Vincent Massol wrote:
1) Is UTF8 supported on all platforms? Is it supported
on mobile
platforms for example?
All MIDP 2 devices I worked with supported it.
3) I see that in our standalone installation we use
-Dfile.encoding=iso-8859-1. Now that I've read Joel's tutorial it seems
to me this is not going to work for everyone and that we should rather
use -Dfile.encoding=UTF-8 by default. WDYT?
That is problem if it's not your default encoding. You have two options:
* use platform default encoding and don't use non-ASCII characters in
default configuration
* use UTF-8
Although UTF-8 sounds better, note that you:
* need an editor that supports it, otherwise local encoding will creep in
* encoding must be set manually because encoding can't be detected for
plain text files
* you have to communicate this very clearly to users
* text will look funny in non-UTF-8 editor and it will be hard to
change it
4) Should we use the platform encoding or default to
using UTF-8 all the
time? (this question is related to 1)). I think we should use the
platform encoding but I'm curious to know what others think.

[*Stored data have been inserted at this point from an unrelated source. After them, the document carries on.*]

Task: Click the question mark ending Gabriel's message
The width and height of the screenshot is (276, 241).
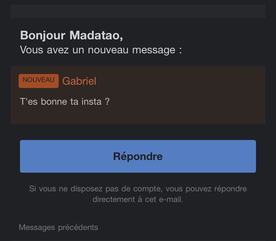Action: 107,102
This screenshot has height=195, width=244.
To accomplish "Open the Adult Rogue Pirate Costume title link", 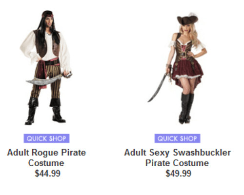I will tap(46, 157).
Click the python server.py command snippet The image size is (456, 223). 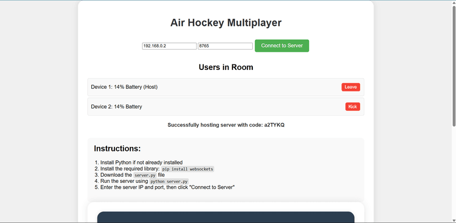click(169, 181)
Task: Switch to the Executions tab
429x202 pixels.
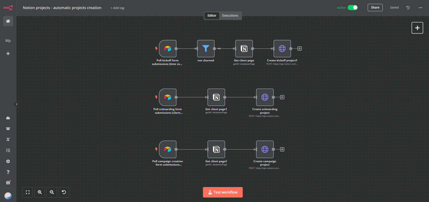Action: point(230,16)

See previous. you should either stick to UTF-8 or platform.
5) Jackson Wang is proposing in a patch to modify
readPackage like this:
private Document readPackage(InputStream is) throws IOException,
DocumentException
{
- byte[] data = new byte[4096];
+ //UTF-8 characters could cause encoding as continued bytes over
4096 boundary,
+ // so change byte to char. ---Jackson
+ char[] data = new char[4096];
+ BufferedReader in= new BufferedReader(new InputStreamReader(is));
StringBuffer XmlFile = new StringBuffer();
int Cnt;
- while ((Cnt = is.read(data, 0, 4096)) != -1) {
+ while ((Cnt = in.read(data, 0, 4096)) != -1) {
XmlFile.append(new String(data, 0, Cnt));
- }
+ }
return fromXml(XmlFile.toString());
}
However with my new understanding I'm not sure this would help as char
are stored on 2 bytes in Java and UTF-8 encoding can store on up to 4
bytes. Am I correct?
I don't know what do you read there, but Java can handle encoding for
you if you tell her.
However, I would rather use
http://jakarta.apache.org/commons/io/api-release/org/apache/commons/io/IOUt…

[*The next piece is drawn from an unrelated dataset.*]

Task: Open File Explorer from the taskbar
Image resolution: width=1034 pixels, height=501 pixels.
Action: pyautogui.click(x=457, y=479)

than code it ourselves... Sounds safer, shorter, less maintenance, etc
to me... :)
If it adds value. I think that XWiki is plagued with different libraries
doing the same thing or adding small amount of functionality. This makes
it harder to analyse.
Another place where to avoid local encoding: some source code files
contain French characters, which are messed up on non-8859-1 platforms.